Tim Brunsmo
Tim Brunsmo

Reputation: 601

Advanced grouping in Ruby

I want to group events by their days. Prefact:

   Available days are 1,2,3,4,5,6,7
   One event can not contain duplicates. e.g [1,1,2,3]
   Setup is Ruby 1.9.2 with Rails 3.2

An event is containing like 8-10 more attributes(unnecessary to include in example, but should be considered, these attributes should still be there after grouping.) In other words the event objects should not be altered only grouped as is.

Consider an array with objects:

events = [
  {
    :name => "event1",
    :days => [1,2,3,4,5]
  },
  {
    :name => "event2",
    :days => [1,4,5]
  },
  {
    :name => "event3",
    :days => [1]
  },
  {
    :name => "event4",
    :days => [2]
  },
  {
    :name => "event5",
    :days => [3]
  },
  {
    :name => "event6",
    :days => [4]
  },
  {
    :name => "event7",
    :days => [5]
  },
  {
    :name => "event8",
    :days => [1,2,3]
  },
  {
    :name => "event9",
    :days => [1,5]
  },
  {
    :name => "event10",
    :days => [1,2]
  },
  {
    :name => "event11",
    :days => [1,2,3,4,5]
  }
]

To be grouped an event must have at least 3 days. And these days should be in numerically order.

Example(should be grouped): [1,2,3]

Example(should not be grouped): [1,4,5]

Events that's not suitable for grouping should be placed in each day they contain.

Example: [1,4,5] should be placed in 1,4 and 5.

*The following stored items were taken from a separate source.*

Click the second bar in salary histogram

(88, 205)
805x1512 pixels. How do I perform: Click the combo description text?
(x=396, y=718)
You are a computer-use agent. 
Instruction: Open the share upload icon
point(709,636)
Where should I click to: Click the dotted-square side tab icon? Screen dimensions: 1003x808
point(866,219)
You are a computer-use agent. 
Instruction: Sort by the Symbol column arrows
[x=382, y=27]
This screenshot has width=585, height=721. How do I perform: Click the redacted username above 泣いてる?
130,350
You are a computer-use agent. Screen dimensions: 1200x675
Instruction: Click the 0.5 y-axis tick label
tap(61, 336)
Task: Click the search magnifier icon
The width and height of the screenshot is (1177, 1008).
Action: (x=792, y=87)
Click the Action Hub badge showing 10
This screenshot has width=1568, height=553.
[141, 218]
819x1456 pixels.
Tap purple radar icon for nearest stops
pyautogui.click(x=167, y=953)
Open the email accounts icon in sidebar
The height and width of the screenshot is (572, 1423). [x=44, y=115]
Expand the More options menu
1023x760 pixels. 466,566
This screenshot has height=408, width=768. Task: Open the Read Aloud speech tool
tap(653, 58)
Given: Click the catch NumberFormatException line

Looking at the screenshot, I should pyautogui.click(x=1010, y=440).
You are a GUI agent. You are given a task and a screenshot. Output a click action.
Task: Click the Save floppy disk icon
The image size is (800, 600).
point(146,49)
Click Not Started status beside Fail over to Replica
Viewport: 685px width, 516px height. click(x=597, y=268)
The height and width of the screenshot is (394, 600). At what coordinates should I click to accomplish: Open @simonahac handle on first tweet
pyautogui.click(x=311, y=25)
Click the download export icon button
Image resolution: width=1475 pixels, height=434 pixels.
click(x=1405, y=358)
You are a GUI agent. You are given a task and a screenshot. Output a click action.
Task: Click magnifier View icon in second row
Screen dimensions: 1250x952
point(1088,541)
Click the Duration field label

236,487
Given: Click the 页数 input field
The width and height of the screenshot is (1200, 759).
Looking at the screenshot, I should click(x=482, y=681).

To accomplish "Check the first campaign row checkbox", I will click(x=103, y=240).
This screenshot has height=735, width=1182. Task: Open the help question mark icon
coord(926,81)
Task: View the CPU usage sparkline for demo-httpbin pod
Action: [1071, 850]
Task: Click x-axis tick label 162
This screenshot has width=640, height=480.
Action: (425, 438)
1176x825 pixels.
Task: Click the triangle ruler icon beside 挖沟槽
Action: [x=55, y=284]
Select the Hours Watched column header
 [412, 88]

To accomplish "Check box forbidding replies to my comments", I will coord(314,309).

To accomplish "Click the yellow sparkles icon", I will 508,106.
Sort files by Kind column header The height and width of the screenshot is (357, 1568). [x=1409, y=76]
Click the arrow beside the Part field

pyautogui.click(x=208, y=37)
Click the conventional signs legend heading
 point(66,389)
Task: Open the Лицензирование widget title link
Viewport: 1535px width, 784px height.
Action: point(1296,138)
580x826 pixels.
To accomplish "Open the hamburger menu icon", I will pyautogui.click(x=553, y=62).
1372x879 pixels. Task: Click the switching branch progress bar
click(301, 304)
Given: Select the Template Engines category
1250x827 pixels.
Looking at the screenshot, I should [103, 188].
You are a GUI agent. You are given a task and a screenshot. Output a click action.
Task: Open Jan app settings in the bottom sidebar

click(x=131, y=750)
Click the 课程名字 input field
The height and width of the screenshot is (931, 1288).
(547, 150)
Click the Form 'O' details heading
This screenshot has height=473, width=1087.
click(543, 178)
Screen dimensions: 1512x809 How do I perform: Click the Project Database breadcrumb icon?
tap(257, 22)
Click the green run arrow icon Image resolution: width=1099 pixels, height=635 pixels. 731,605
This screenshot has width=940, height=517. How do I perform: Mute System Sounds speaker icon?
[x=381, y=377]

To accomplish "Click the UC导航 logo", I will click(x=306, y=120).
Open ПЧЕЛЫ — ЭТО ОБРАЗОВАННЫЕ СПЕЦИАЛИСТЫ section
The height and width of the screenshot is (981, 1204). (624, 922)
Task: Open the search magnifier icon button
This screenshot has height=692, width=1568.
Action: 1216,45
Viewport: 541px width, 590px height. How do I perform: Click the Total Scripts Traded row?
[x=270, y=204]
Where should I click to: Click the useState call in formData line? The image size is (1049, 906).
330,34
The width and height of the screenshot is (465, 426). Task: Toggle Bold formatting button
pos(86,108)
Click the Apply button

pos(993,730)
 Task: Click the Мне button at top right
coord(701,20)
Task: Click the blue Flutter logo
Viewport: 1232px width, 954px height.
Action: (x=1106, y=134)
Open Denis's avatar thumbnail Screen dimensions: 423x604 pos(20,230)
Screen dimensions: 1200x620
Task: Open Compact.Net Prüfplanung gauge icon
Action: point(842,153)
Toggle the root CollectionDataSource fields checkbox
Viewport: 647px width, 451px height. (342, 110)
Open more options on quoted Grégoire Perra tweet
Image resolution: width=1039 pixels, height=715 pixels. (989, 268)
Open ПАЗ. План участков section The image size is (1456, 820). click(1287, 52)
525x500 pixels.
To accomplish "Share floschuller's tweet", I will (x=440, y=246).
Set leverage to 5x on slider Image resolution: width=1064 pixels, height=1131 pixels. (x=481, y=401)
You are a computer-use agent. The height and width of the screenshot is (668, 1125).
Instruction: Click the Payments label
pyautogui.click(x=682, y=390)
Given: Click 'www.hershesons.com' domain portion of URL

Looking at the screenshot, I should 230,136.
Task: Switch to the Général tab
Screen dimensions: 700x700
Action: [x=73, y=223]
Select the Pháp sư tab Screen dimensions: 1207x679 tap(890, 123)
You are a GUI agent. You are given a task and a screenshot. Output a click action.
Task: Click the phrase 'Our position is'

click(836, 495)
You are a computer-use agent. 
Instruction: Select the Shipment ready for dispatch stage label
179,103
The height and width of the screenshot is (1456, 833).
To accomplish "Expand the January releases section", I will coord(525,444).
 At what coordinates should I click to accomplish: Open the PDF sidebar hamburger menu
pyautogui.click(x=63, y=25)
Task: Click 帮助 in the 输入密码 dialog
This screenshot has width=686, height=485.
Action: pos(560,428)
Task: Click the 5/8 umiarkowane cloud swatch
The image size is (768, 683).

The desired result of events array above:

[
  {
    :heading => "1",
    :events => [
      {
        :name => "event3",
        :days => [1]
      },
      {
        :name => "event9",
        :days => [1,5]
      },
      {
        :name => "event10",
        :days => [1,2]
      },
      {
        :name => "event2",
        :days => [1,4,5]
      }
    ]
  },
  {
    :heading => "2", 
    :events => [
      {
        :name => "event4",
        :days => [2]
      },
      {
        :name => "event10",
        :days => [1,2]
      }
    ]
  },
  {
    :heading => "3",
    :events => [
      {
        :name => "event5",
        :days => [3]
      }
    ]
  },
  {
    :heading => "4",
    :events => [
      {
        :name => "event6",
        :days => [4]
      },
      {
        :name => "event2",
        :days => [1,4,5]
      }
    ]
  },
  {
    :heading => "5",
    :events => [
      {
        :name => "event7",
        :days => [5]
      },
      {
        :name => "event9",
        :days => [1,5]
      },
      {
        :name => "event2",
        :days => [1,4,5]
      }
    ]
  },
  {
    :heading => "1-3",
    :events => [
      {
        :name => "event8"
      }
    ]
  },
  {
    :heading => "1.5",
    :events => [
      {
        :name => "event1"
      },
      {
        :name => "event11"
      }
    ]
  }
]

It is very advanced Ruby here. Maybe too advanced for me, everything I've tried ends up missing one part of the equation. But hey it's Ruby, it shouldn't be that hard?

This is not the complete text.